-- Exercise material follows --

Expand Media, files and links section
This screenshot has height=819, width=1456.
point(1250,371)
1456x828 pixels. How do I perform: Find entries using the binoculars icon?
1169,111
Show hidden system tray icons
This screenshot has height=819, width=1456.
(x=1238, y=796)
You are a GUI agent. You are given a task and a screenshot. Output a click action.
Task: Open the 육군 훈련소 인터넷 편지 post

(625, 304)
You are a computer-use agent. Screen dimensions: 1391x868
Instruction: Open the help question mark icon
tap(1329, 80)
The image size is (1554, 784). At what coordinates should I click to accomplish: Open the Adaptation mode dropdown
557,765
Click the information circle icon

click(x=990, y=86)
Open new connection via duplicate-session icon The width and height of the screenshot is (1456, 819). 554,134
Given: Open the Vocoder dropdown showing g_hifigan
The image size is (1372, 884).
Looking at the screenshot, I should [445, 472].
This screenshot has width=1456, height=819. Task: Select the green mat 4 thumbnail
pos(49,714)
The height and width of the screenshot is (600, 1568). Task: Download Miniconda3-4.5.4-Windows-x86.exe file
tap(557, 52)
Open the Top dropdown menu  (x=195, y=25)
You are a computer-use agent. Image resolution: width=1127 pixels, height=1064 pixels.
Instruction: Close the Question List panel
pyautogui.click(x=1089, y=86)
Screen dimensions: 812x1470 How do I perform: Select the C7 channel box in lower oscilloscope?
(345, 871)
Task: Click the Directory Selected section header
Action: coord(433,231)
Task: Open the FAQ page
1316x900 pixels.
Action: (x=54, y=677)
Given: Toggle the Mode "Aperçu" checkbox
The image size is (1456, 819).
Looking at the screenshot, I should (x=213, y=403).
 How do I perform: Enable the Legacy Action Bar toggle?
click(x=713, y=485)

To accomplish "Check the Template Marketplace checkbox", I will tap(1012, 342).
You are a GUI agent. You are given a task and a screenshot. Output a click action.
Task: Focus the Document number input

-- Exercise material concluded --

> [Task instructions]
Lines containing the word "agent" are to be pulled from the records and copied.

> [Exercise solution]
You are a GUI agent. You are given a task and a screenshot. Output a click action.
You are a computer-use agent. Screen dimensions: 1391x868
You are a computer-use agent. Image resolution: width=1127 pixels, height=1064 pixels.
You are a GUI agent. You are given a task and a screenshot. Output a click action.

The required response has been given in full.